(Screen-element location records)
###
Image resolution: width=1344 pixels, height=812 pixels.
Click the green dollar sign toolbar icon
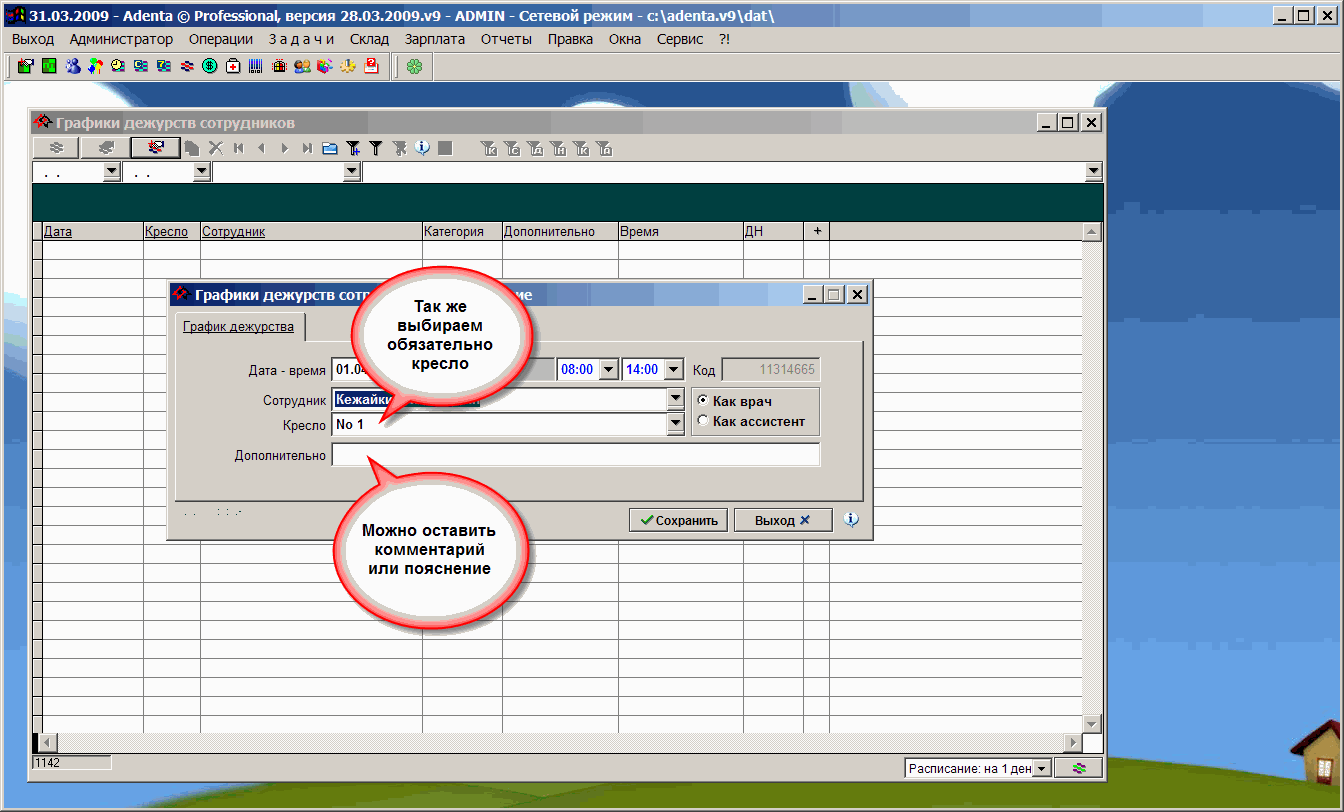(210, 67)
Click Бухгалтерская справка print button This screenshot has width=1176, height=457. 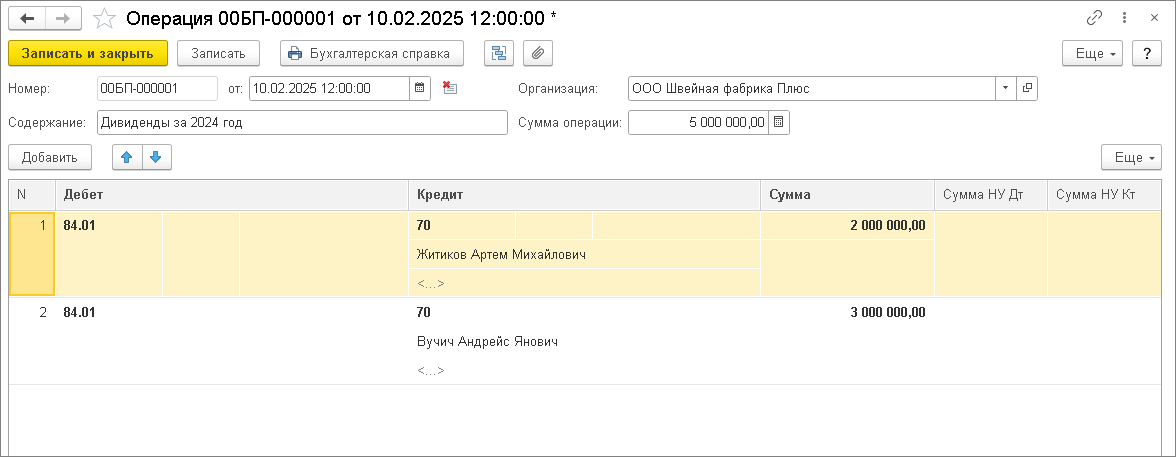click(366, 53)
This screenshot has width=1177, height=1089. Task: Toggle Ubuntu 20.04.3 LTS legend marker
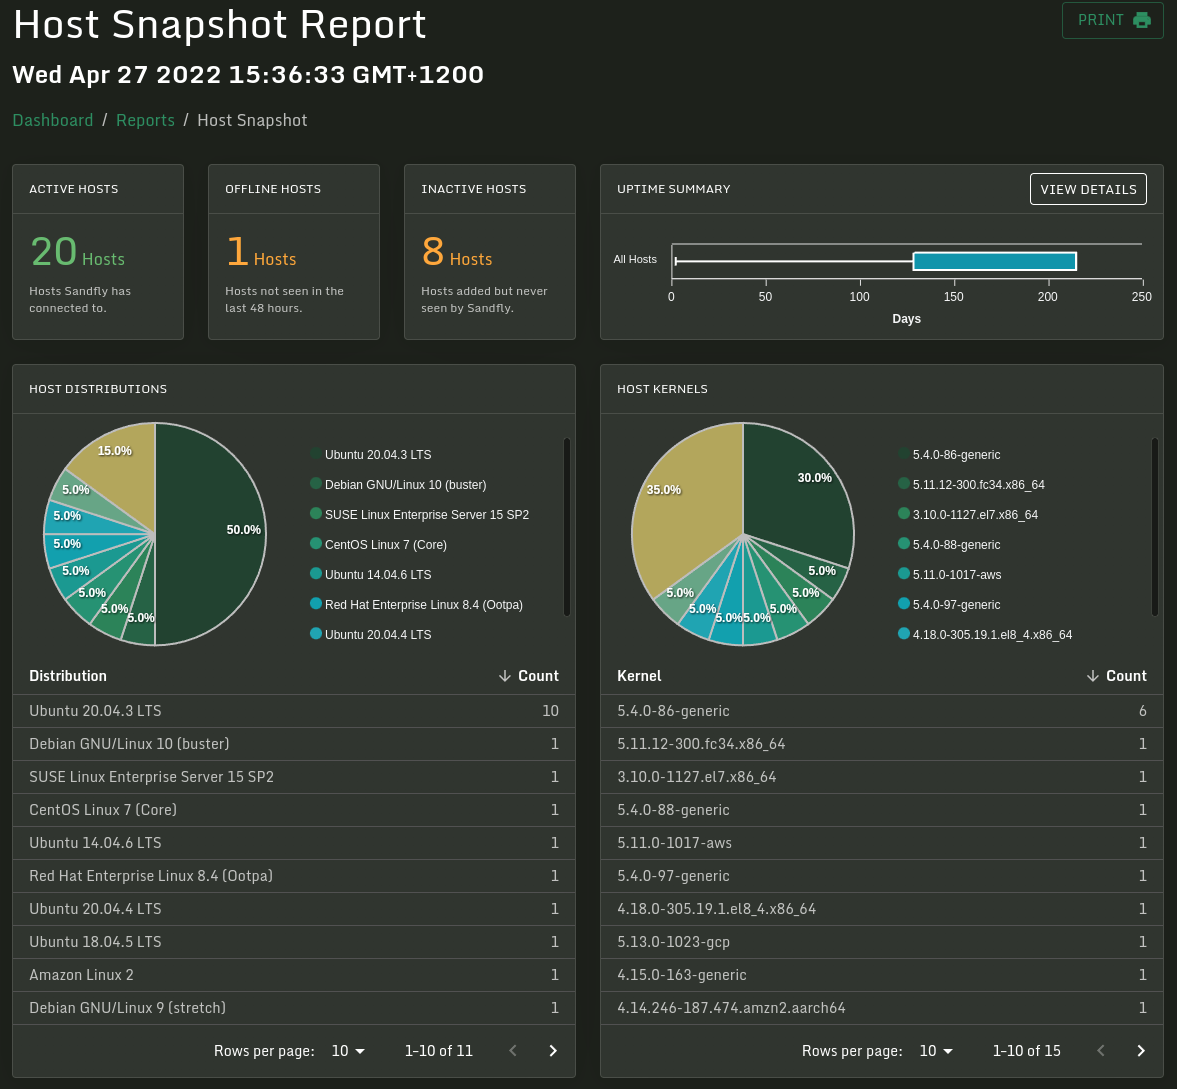click(x=316, y=453)
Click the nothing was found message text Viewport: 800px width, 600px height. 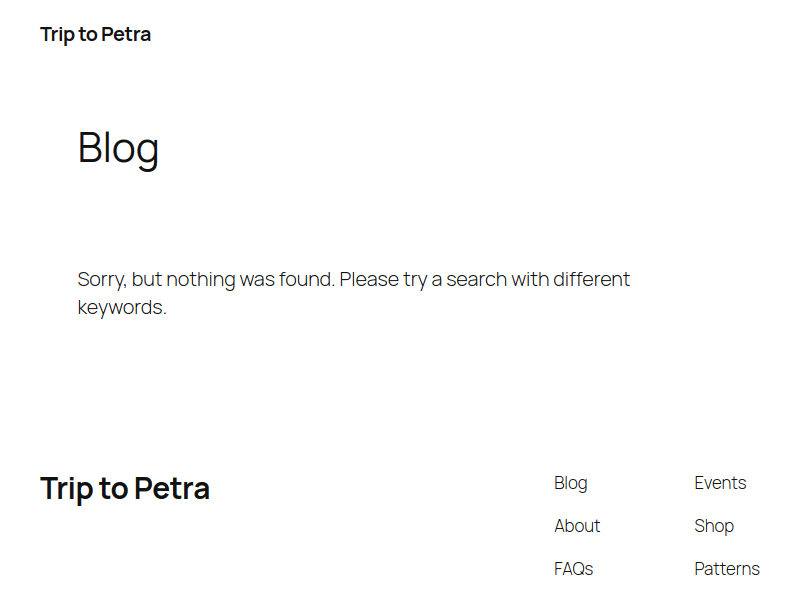click(x=354, y=279)
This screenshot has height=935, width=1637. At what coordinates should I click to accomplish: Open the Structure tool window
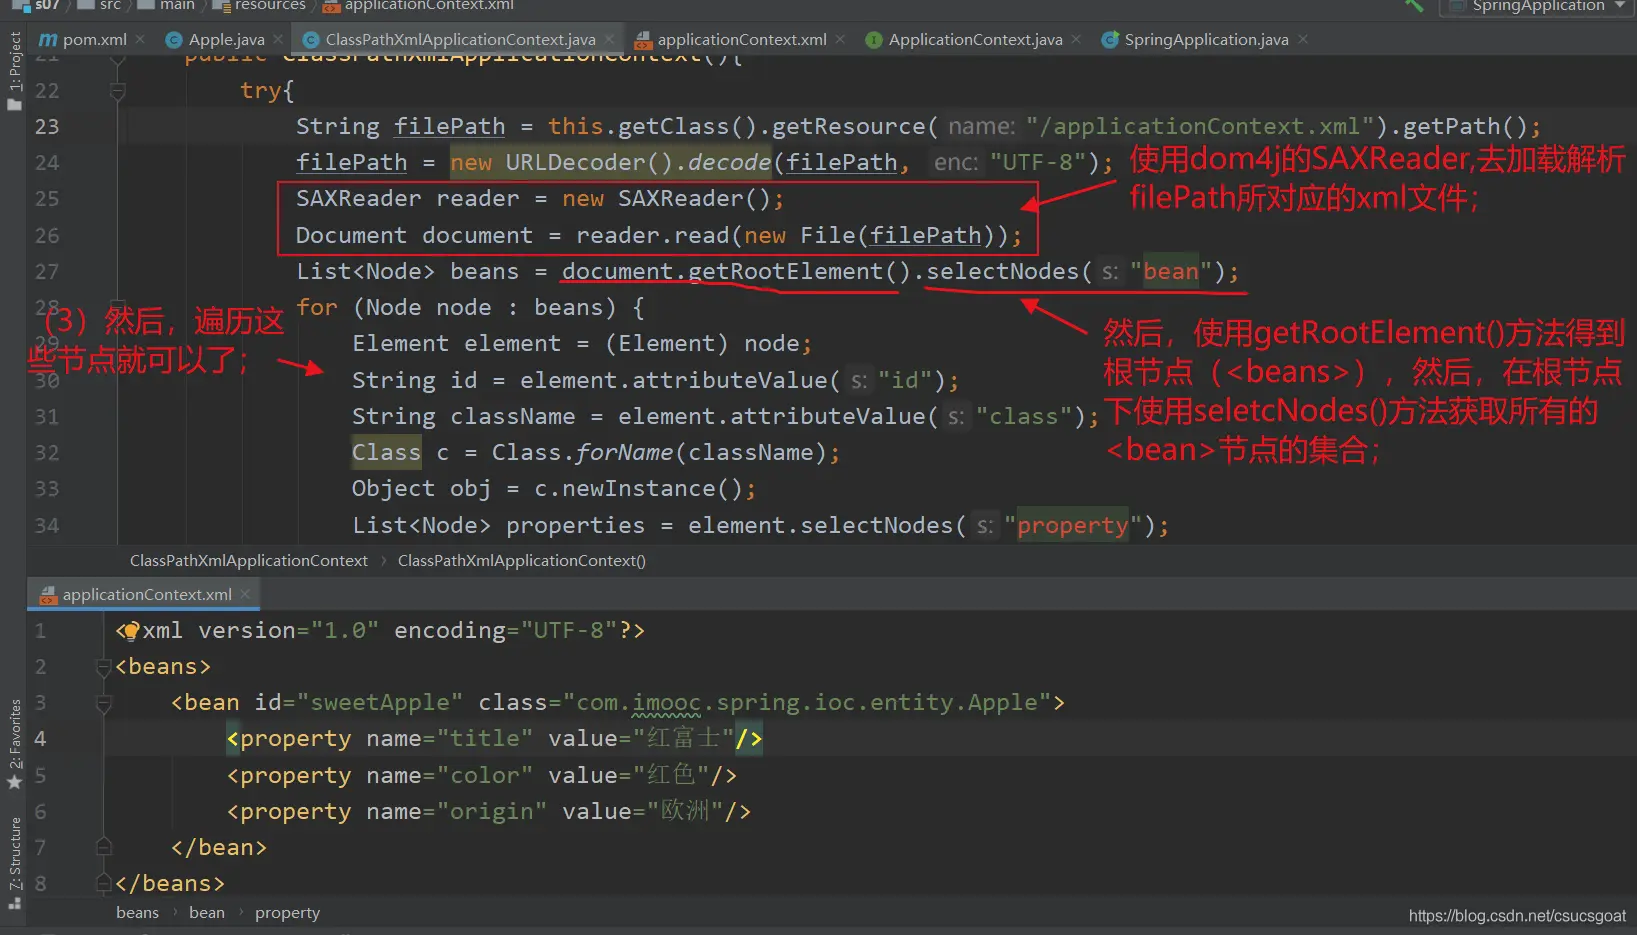tap(15, 860)
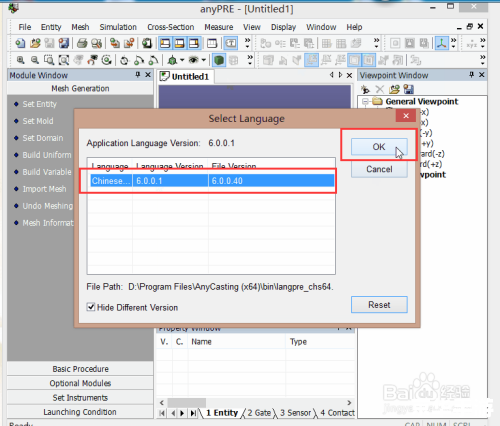
Task: Open dropdown beside the green view-cube icon
Action: (182, 60)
###
_DO THIS_: Copy the rows word for word, beginning with the line that contains "This screenshot has height=935, width=1637." and ending with the last row. Leave the pictures out of your copy.

_THE OUTPUT_:
This screenshot has height=935, width=1637. At what coordinates should I click to accomplish: Open the Structure tool window
tap(15, 860)
Task: Open dropdown beside the green view-cube icon
Action: (182, 60)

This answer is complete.